林思慎自然察觉到了墨竹的异样,但她不甚在意,只是合上卷宗笑了笑,抬眸看了墨竹一眼,随手将卷宗丢在了一旁,意味深长的叹了句:“我这位娘子,看起来倒真是不简单呐。”
墨竹闻言,眼角余光特意瞥了眼角落的卷宗,只见封面上不着笔墨,唯有侧面线封之处,用黑墨圈了一个字。因离的有些远,那又是个蝇头小字,墨竹一时没看清,便又多留意了两眼。
林思慎循着她的目光望了过去,抬手拾起了卷宗,轻声一笑递到了墨竹跟前:“你若好奇,不如自己翻开看看里头记载了些什么。”
卷宗递到跟前,墨竹这才看清那黑墨圈起的字乃是当今皇姓,沈字。
她脸色微微一变,急忙垂眸道:“奴婢不敢。”
林思慎无奈摇了摇头,将卷宗放在了她身旁,轻声道:“你与我又何须见外,看看也无妨。”
说完,她便又一拂袖拢紧了衣襟,似笑非笑道:“其实这上头倒也没写什么,不过是记载了沈顷绾这些年来,在京城办的大小杂事。你与娘亲不愿与我说,我也就只能让人送来卷宗,自个儿翻翻瞧瞧,也好见她之前心里留个底。”
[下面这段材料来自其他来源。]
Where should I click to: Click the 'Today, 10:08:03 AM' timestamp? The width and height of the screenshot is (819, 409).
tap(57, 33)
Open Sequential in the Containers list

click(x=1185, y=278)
墨竹抿了抿唇,心神不宁的偏开头去,她到底是不愿林思慎与沈顷绾再有交集,可她也知晓这事是拦不住的,只怕越是有人拦着,林思慎就会对沈顷绾越发好奇。
见墨竹对沈顷绾如此避讳,林思慎的确对沈顷绾愈是好奇:“墨竹,沈顷绾既然知晓我的身份,那她在府上时,我与她平日是如何相处的?”
墨竹迟疑了片刻,半真半假的缓缓开口道:“郡主一日除去用膳歇息的时辰,空闲时便是留在书房内,鲜少会出门。公子与郡主...看似相敬如宾一派祥和,实则暗自提防揣测。”
当年林思慎和沈顷绾才成婚不久时,两人便是这般相处,墨竹此番话到也不算是蒙骗林思慎。
林思慎只扫了墨竹一眼,便心下有了底,她颇为认同的点了点头道:“想来也是如此,她是四皇子的幕僚,而我私下又受二皇子指派,本就是各为其主,自然上不了一条船。”
说话间,林思慎摸着腰间的玉佩,指尖轻轻摩梭着上头的纹路,思忖着又道:“依卷宗记载,此女子的心机智谋皆是上人,她若只是想替情郎出气,给我使这等绊子,实在不符她的气度谋略。想来她这般做,应当是另有打算。”
墨竹顺着她的话问了句:“那公子的意思是?”
林思慎眸光一闪,沉声道:“依我看,她这分明是想给我个下马威,引得我登门去见她。”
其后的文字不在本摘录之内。